• _THE DATA_
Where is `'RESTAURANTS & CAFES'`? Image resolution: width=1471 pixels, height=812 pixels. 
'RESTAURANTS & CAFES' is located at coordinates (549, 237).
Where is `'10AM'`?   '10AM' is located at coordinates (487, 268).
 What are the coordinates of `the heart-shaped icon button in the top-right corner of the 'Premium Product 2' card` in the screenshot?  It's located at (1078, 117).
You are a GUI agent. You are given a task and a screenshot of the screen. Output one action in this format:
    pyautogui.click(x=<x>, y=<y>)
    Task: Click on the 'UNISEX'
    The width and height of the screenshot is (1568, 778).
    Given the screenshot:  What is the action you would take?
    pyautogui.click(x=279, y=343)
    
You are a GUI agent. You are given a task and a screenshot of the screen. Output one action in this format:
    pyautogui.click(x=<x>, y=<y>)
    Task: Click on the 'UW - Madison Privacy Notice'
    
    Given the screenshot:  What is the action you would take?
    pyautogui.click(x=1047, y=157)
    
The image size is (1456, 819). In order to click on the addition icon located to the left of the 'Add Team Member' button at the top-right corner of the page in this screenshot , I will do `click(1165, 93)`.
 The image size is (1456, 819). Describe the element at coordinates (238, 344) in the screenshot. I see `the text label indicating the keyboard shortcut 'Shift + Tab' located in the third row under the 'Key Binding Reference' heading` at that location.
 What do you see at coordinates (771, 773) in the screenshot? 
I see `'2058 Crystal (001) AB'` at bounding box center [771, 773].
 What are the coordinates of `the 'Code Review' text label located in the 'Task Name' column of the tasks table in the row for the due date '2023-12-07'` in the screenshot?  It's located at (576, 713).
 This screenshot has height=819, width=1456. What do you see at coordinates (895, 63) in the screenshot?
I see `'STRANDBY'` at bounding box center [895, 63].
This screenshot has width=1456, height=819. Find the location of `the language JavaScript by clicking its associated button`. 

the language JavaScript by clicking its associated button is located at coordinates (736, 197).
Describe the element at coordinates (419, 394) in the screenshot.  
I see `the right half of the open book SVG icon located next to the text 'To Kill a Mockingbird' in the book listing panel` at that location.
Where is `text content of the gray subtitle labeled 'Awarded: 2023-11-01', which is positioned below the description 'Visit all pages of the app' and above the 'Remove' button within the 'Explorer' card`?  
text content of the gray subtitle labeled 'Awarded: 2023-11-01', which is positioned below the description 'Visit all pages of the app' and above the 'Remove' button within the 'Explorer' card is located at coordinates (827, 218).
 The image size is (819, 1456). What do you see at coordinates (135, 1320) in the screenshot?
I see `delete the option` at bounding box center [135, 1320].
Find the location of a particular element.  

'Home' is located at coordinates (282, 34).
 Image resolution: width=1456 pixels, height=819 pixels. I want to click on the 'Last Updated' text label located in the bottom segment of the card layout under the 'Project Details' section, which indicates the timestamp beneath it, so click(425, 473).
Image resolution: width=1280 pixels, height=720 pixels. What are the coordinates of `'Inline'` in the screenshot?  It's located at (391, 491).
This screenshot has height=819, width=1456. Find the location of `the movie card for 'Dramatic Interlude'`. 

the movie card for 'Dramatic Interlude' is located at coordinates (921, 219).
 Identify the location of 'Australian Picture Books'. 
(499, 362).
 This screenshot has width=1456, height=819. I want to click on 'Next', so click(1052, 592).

• _GOAL OF THE EXERCISE_
Please reproduce every item above word for word, leaving nothing out and changing nothing.

• _OUTPUT BELOW_
Where is `'RESTAURANTS & CAFES'`? Image resolution: width=1471 pixels, height=812 pixels. 
'RESTAURANTS & CAFES' is located at coordinates (549, 237).
Where is `'10AM'`?   '10AM' is located at coordinates (487, 268).
 What are the coordinates of `the heart-shaped icon button in the top-right corner of the 'Premium Product 2' card` in the screenshot?  It's located at (1078, 117).
You are a GUI agent. You are given a task and a screenshot of the screen. Output one action in this format:
    pyautogui.click(x=<x>, y=<y>)
    Task: Click on the 'UNISEX'
    The width and height of the screenshot is (1568, 778).
    Given the screenshot:  What is the action you would take?
    pyautogui.click(x=279, y=343)
    
You are a GUI agent. You are given a task and a screenshot of the screen. Output one action in this format:
    pyautogui.click(x=<x>, y=<y>)
    Task: Click on the 'UW - Madison Privacy Notice'
    
    Given the screenshot:  What is the action you would take?
    pyautogui.click(x=1047, y=157)
    
The image size is (1456, 819). In order to click on the addition icon located to the left of the 'Add Team Member' button at the top-right corner of the page in this screenshot , I will do `click(1165, 93)`.
 The image size is (1456, 819). Describe the element at coordinates (238, 344) in the screenshot. I see `the text label indicating the keyboard shortcut 'Shift + Tab' located in the third row under the 'Key Binding Reference' heading` at that location.
 What do you see at coordinates (771, 773) in the screenshot? 
I see `'2058 Crystal (001) AB'` at bounding box center [771, 773].
 What are the coordinates of `the 'Code Review' text label located in the 'Task Name' column of the tasks table in the row for the due date '2023-12-07'` in the screenshot?  It's located at (576, 713).
 This screenshot has height=819, width=1456. What do you see at coordinates (895, 63) in the screenshot?
I see `'STRANDBY'` at bounding box center [895, 63].
This screenshot has width=1456, height=819. Find the location of `the language JavaScript by clicking its associated button`. 

the language JavaScript by clicking its associated button is located at coordinates (736, 197).
Describe the element at coordinates (419, 394) in the screenshot.  
I see `the right half of the open book SVG icon located next to the text 'To Kill a Mockingbird' in the book listing panel` at that location.
Where is `text content of the gray subtitle labeled 'Awarded: 2023-11-01', which is positioned below the description 'Visit all pages of the app' and above the 'Remove' button within the 'Explorer' card`?  
text content of the gray subtitle labeled 'Awarded: 2023-11-01', which is positioned below the description 'Visit all pages of the app' and above the 'Remove' button within the 'Explorer' card is located at coordinates (827, 218).
 The image size is (819, 1456). What do you see at coordinates (135, 1320) in the screenshot?
I see `delete the option` at bounding box center [135, 1320].
Find the location of a particular element.  

'Home' is located at coordinates (282, 34).
 Image resolution: width=1456 pixels, height=819 pixels. I want to click on the 'Last Updated' text label located in the bottom segment of the card layout under the 'Project Details' section, which indicates the timestamp beneath it, so click(425, 473).
Image resolution: width=1280 pixels, height=720 pixels. What are the coordinates of `'Inline'` in the screenshot?  It's located at (391, 491).
This screenshot has height=819, width=1456. Find the location of `the movie card for 'Dramatic Interlude'`. 

the movie card for 'Dramatic Interlude' is located at coordinates (921, 219).
 Identify the location of 'Australian Picture Books'. 
(499, 362).
 This screenshot has width=1456, height=819. I want to click on 'Next', so click(1052, 592).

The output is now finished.